TAREA POR REALIZAR: Con base en el fragmento sobre la masacre de Segovia que aparece a continuación, explica en una a tres oraciones por qué Julio Daniel Chaparro también estaba en la mira de los violentos.

FRAGMENTO DEL DOCUMENTO:

+---+

Por: Redacción Pares




El 24 de abril de 1991, tres años después de la masacre, el cronista y escritor Julio Daniel Chaparro, salió con su amigo, el fotógrafo de El Espectador Jorge Enrique Torres Rojas, a recorrer las calles de Segovia. Hasta ese momento la masacre permanecía en las tinieblas. Se sabía un número, entre 46 y 54 personas asesinadas un 11 de noviembre de 1988. Un comando de paramitares encabezado por el Negro Vladimir, ex integrante de las FARC, reconvertido en asesino por el entrenamiento de Yahir Klein, mercenario israelita que aterrizó en Magdalena Medio, irrumpió ese viernes 11 de noviembre en Segovia y les hizo pagar un pecado que para la casa Castaño era imperdonable: haber escogido, en la primera elección popular de alcaldes, a un miembro de la Unión Patriótica.

 

En 1991 ser periodista en Colombia era un acto de fe, sobre todo un periodista de investigación, de esos que denuncian. Entre 1986 y 1991, por culpa de los carteles de la droga y, sobre todo, de la extrema derecha, asociada con el lado más radical de las Fuerzas Armadas, asesinaron a periodistas de la talla de Jorge Enrique Pulido, Guillermo Cano, director del diario El Espectador y Diana Turbay. Julio Daniel también estaba en la mira de los violentos, no sólo por su posición de cero tolerancia con las mentiras que rodeaban la masacre de Segovia sino porque creía que ser periodista en Colombia requiere un coraje innegable. Se tenía que contar la verdad.

+---+

DATOS REGISTRADOS:

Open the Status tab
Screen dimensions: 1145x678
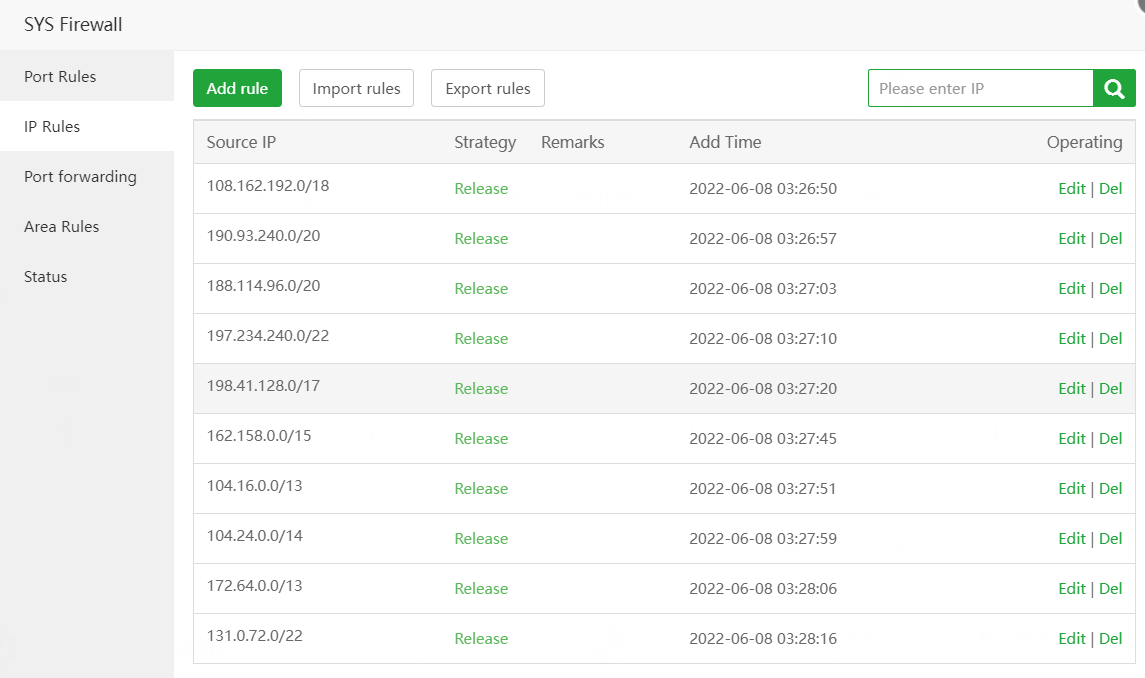(x=46, y=277)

+---+

RESPUESTA COMPLETA: Julio Daniel Chaparro estaba en la mira de los violentos por su posición de cero tolerancia con las mentiras que rodeaban la masacre de Segovia. Además, creía que ser periodista en Colombia requiere un coraje innegable y que se tenía que contar la verdad.